Vladimir Nikolaevich Kovalev (Russian: Владимир Николаевич Ковалёв) (born 2 February 1953) is a retired figure skater who competed internationally for the USSR. He is an Olympic silver medalist and 2-time World champion. He trained at VSS Trud in Moscow. Kovalev is pronounced, "ko-va-lyov."


Kovalev placed second behind his British rival John Curry at the 1976 Winter Olympics. However, Kovalev's short and free programs were filled with mistakes and the audience was displeased when the results were announced that he had placed ahead of such skaters as Toller Cranston and Jan Hoffmann. Kovalev went on to win the gold at the World Championships in 1977 and 1979, and he was also the winner of the European Championships in 1975.

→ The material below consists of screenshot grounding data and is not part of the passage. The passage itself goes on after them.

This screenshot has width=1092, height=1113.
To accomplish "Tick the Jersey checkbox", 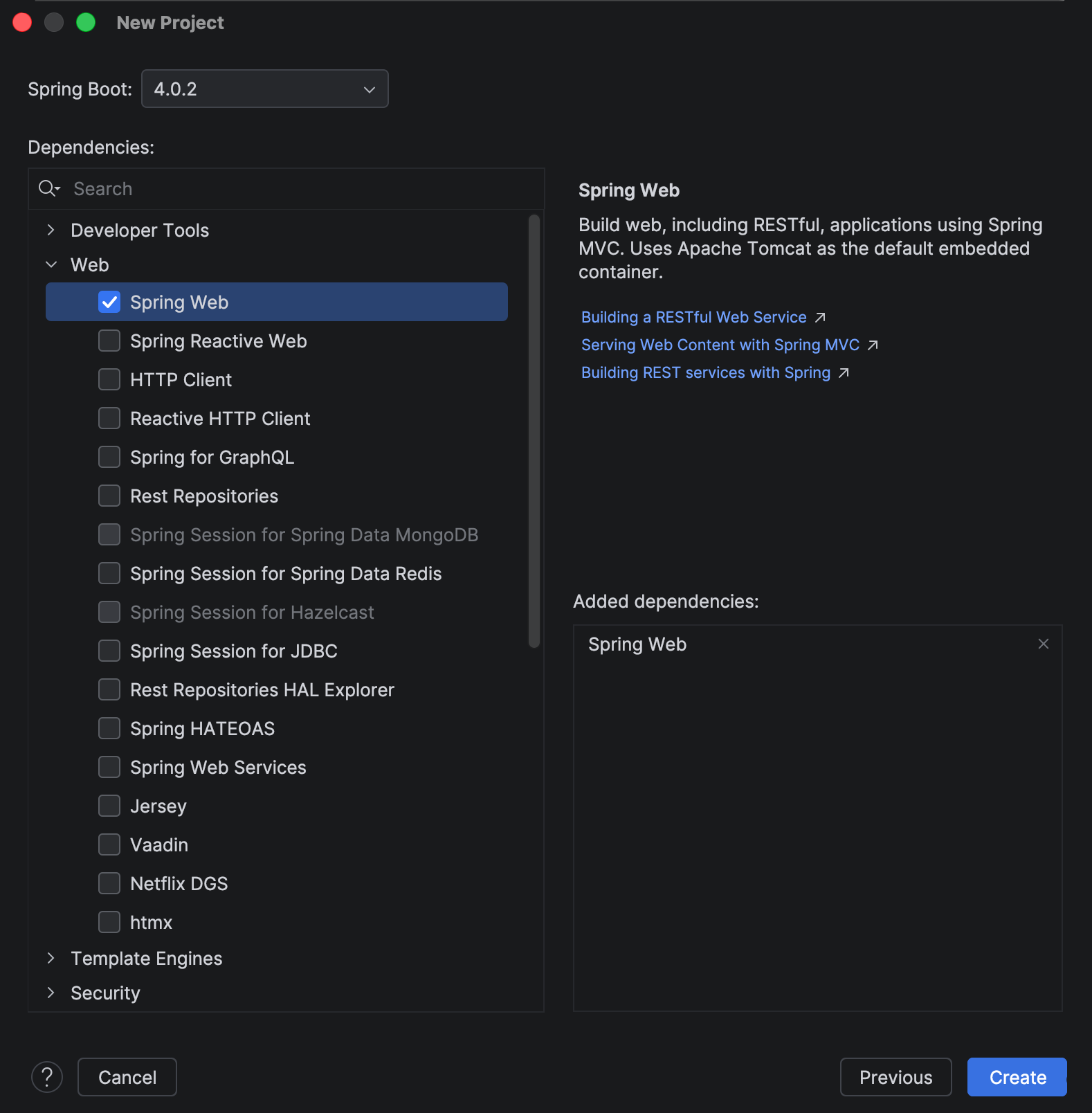I will coord(109,806).
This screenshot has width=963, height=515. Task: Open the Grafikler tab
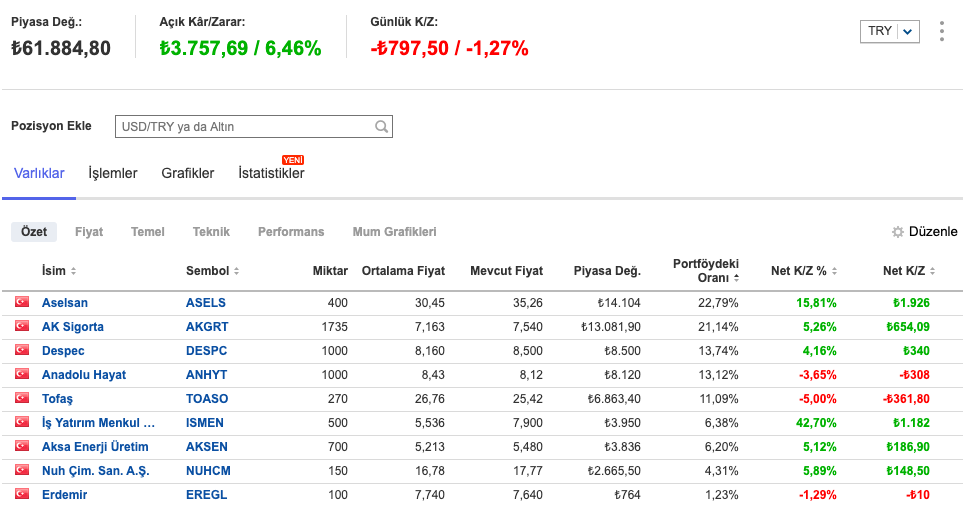188,173
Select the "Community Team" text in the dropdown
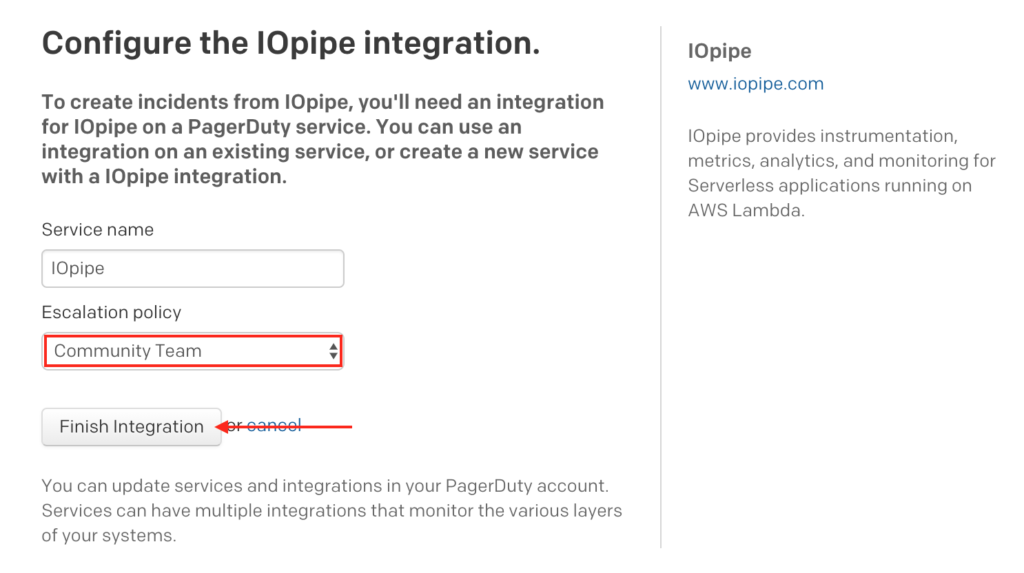 pyautogui.click(x=128, y=351)
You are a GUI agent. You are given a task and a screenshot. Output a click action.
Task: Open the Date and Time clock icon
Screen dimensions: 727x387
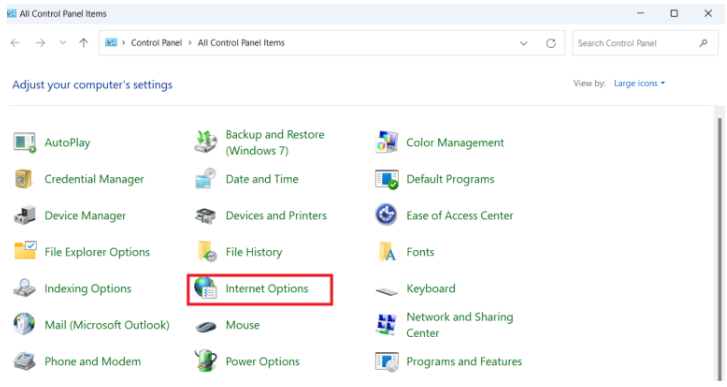205,179
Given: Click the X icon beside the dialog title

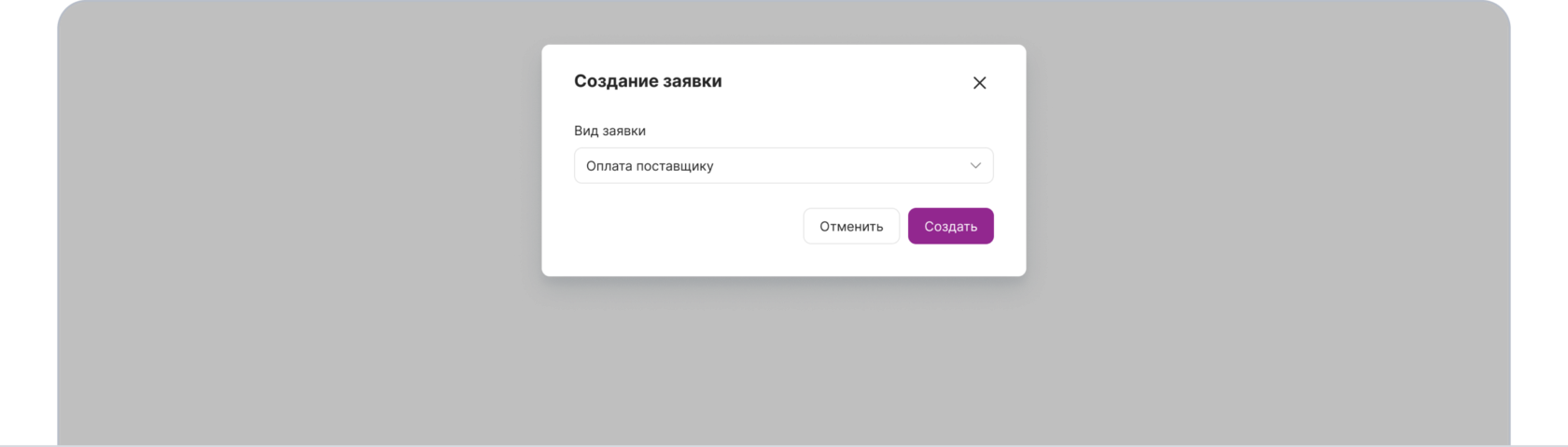Looking at the screenshot, I should point(979,83).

While Kovalev entered the 1980 season as a top contender for the 1980 Lake Placid Olympics title, he was clearly poorly trained, overweight and uninspired.[citation needed] As a result, his jumps had become too inconsistent. For example, weeks prior to the Olympics, Kovalev had placed 3rd at the 1980 European Championships with poor short and free programs, far behind his chief rivals, Robin Cousins and Jan Hoffmann. Once in Lake Placid, skating officials and news reporters took note of the fact that Kovalev, perhaps unmotivated and skeptical of his chances, missed most of the practice sessions. When he did show up, he was even unable to complete basic jumps. After observing his practices, an American reporter asked Kovalev at the pre-competition press conference, "Aside from the fact that you are the best-looking male skater in the competition, do you think you have what it takes to win here?"[citation needed], Kovalev burst out of the conference, never to be seen in public again as a competitor. The Soviet officials soon withdrew him from the competition after placing 5th in compulsory figures.[2] Kovalev retired from competitive skating, and began his career as a skating coach.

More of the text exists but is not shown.